Write each line word for word, from the line that contains "Taobao Global (457, 2536)" through the last line of the material below.

*** Stored data Section Begins ***

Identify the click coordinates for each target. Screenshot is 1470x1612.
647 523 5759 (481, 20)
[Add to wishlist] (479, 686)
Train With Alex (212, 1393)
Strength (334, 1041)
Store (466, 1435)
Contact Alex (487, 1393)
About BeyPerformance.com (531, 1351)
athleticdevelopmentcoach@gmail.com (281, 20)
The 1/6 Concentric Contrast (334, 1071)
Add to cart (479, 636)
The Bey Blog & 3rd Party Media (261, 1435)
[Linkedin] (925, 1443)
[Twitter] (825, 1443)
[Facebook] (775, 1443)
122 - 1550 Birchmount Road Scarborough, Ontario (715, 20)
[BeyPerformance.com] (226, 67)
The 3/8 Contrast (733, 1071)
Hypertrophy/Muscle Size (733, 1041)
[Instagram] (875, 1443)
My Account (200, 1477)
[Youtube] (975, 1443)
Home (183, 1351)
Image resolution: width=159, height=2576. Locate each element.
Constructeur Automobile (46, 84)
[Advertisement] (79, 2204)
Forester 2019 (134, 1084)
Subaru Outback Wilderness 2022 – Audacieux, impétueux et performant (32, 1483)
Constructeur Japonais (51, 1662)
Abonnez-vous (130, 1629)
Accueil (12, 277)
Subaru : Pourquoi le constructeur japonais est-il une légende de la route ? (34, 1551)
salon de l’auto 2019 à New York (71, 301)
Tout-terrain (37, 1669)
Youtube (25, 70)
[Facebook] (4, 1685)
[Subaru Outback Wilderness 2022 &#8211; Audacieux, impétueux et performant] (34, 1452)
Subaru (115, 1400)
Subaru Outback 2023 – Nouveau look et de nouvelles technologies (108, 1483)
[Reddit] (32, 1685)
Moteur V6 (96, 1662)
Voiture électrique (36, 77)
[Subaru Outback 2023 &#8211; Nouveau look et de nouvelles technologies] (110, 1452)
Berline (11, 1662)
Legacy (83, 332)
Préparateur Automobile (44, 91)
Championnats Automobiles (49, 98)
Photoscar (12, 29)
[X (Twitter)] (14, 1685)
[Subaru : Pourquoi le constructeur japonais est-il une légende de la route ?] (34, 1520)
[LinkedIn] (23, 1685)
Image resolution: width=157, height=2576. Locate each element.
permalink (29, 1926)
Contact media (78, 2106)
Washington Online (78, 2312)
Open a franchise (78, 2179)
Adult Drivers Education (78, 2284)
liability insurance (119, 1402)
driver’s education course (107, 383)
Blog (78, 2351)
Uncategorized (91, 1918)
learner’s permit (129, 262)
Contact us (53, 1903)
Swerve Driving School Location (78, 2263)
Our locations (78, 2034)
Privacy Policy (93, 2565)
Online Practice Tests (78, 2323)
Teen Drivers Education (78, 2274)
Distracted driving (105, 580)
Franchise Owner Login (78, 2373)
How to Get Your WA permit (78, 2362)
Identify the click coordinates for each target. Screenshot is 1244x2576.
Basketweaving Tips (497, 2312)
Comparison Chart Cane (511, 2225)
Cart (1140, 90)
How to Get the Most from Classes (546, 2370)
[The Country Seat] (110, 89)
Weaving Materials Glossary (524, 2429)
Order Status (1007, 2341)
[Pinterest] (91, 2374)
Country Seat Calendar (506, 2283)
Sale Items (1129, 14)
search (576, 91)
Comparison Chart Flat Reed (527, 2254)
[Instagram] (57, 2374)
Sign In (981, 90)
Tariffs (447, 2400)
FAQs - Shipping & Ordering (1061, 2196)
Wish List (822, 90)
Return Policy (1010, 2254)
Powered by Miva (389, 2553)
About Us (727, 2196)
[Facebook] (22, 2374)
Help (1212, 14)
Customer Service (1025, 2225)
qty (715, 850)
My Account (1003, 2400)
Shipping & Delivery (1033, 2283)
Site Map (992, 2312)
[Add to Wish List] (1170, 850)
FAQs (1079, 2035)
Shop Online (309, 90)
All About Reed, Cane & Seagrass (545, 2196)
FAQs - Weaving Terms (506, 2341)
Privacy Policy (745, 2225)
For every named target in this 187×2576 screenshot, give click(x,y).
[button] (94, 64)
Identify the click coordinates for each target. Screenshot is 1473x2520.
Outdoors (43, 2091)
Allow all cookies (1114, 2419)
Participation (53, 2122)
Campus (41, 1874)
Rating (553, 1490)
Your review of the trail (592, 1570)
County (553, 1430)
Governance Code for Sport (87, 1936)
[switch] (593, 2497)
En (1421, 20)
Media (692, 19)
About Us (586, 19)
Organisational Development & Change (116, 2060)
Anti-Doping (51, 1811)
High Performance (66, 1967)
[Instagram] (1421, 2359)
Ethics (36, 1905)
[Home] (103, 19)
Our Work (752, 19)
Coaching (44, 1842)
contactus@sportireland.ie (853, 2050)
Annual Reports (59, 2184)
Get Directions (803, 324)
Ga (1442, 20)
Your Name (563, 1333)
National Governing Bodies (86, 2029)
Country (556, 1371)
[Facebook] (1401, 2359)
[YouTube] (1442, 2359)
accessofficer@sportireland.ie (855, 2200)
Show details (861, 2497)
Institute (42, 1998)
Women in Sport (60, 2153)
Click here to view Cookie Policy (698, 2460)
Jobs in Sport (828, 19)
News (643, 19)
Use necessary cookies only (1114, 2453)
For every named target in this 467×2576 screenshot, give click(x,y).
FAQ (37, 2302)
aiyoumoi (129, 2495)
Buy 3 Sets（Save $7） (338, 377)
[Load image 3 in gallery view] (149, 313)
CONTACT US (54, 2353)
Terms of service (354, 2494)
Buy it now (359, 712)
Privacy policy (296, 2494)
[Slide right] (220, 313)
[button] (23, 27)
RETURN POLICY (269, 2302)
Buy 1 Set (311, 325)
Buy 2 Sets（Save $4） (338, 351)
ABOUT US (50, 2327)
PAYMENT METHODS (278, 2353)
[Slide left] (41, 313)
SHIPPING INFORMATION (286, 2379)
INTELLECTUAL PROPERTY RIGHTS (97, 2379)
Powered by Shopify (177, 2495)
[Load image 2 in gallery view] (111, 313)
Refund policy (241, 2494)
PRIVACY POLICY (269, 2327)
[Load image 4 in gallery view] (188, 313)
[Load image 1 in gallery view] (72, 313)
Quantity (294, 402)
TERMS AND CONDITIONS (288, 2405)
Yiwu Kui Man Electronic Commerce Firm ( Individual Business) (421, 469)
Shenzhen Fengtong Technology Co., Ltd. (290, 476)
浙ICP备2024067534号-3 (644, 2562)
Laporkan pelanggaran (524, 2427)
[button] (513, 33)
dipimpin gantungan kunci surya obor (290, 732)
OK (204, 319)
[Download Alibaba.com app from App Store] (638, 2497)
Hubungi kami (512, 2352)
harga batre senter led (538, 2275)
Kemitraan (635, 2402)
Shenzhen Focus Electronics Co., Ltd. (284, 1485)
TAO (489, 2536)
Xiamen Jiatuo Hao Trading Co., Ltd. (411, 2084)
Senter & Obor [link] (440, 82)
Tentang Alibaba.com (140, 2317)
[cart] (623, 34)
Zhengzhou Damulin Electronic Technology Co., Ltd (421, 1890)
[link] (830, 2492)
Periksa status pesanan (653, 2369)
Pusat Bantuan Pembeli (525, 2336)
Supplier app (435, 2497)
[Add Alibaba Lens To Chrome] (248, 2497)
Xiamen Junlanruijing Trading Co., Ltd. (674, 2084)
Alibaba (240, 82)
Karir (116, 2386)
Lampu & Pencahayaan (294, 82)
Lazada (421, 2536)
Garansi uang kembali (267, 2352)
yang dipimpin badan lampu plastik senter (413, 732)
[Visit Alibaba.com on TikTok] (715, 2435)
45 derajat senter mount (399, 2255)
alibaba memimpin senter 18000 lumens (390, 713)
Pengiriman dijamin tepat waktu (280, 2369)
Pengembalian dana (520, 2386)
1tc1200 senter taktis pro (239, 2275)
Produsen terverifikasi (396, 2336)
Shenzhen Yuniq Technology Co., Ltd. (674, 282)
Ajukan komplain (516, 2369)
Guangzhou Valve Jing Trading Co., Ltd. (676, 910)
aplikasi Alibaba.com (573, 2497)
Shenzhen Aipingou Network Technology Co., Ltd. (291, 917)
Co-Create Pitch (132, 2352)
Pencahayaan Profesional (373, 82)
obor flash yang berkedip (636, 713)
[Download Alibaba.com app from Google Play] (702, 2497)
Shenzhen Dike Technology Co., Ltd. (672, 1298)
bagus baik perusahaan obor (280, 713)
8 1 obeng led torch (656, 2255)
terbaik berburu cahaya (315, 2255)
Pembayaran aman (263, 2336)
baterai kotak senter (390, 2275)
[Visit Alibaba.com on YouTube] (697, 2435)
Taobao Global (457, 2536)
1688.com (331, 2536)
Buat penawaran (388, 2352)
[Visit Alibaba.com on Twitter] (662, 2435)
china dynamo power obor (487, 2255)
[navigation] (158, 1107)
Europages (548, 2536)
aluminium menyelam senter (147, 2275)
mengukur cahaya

*** Stored data Section Ends ***

**Written reply:**
Taobao Global (457, 2536)
1688.com (331, 2536)
Buat penawaran (388, 2352)
[Visit Alibaba.com on Twitter] (662, 2435)
china dynamo power obor (487, 2255)
[navigation] (158, 1107)
Europages (548, 2536)
aluminium menyelam senter (147, 2275)
mengukur cahaya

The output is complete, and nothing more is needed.